In a second floor gallery at San Francisco’s Minnesota Street Project, the trappings of a newspaper’s photo department spread themselves across the polished concrete floor in a strange mix of outmoded and modern-day technologies. Heavy wooden desks supporting laptops sit alongside a filing cabinet labelled “MORGUE.” Printed images crowd for floor space next to a paper shredder, while three clocks set to different locations (one always set to the central San Fernando Valley city of Van Nuys) oversee the room’s activity.
This is Fake Newsroom, an ever-evolving installation of photographs culled from the Associated Press, organized into categories, and published daily both online and in good old paper form.
Fake Newsroom is a re-enactment of and elaboration on Newsroom, a 1983 exhibition at the Berkeley Art Museum by photographers and frequent collaborators Mike Mandel and Larry Sultan, who died in 2009. In the BAM gallery space, they installed electronic news and wirephoto machines from AP and United Press International, and, playing the parts of news editors, selected material for new installations twice a week.
A floor-to-ceiling wall vinyl currently installed at Minnesota Street Project shows Sultan behind a desk, Mandel perched on the edge of one in the midst of their Newsroom installation. Both look serious while holding sheets of paper.

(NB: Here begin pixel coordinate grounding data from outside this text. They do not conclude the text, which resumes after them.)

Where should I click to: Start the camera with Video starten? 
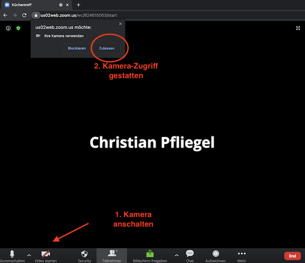click(x=46, y=255)
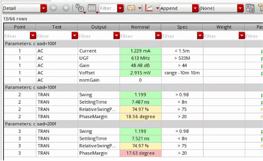This screenshot has width=263, height=161.
Task: Click the table columns layout icon
Action: [92, 8]
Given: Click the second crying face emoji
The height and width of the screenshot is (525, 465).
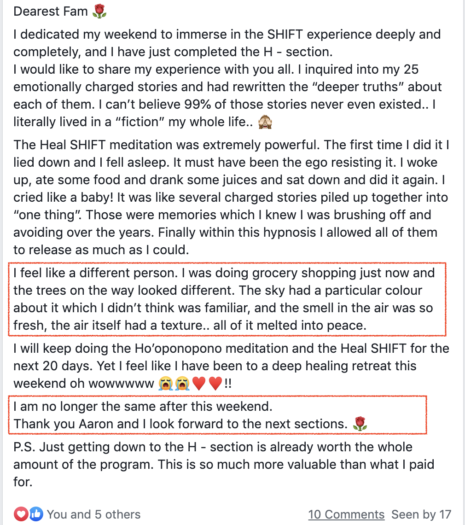Looking at the screenshot, I should coord(182,383).
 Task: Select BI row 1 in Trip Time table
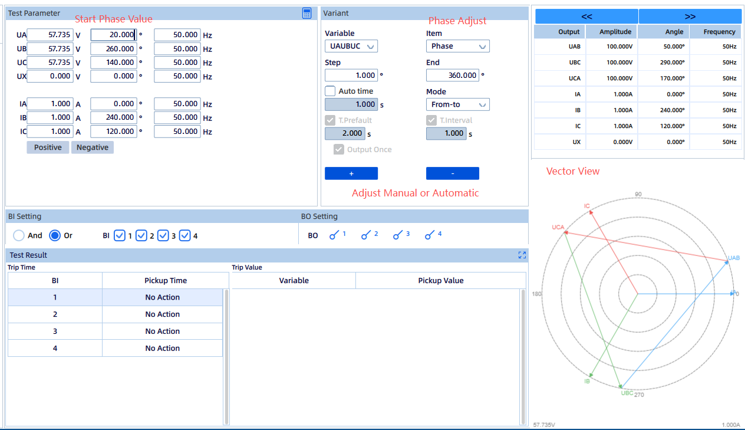[55, 297]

To their right hangs one of their selections: a giant silver gelatin print of John Glenn at a podium, the eyes of the man behind him glowing eerily in the camera’s flash.
If Sultan and Mandel’s names sound familiar, it could be because of the recently opened Larry Sultan retrospective or the forthcoming Mike Mandel one (both at SFMOMA). Perhaps it’s Casemore Kirkeby’s exhibition of Sultan’s editorial photographs, or the display of the pair’s billboard projects in the gallery adjacent to Fake Newsroom. Take your pick; some have dubbed this “Sultan Spring.”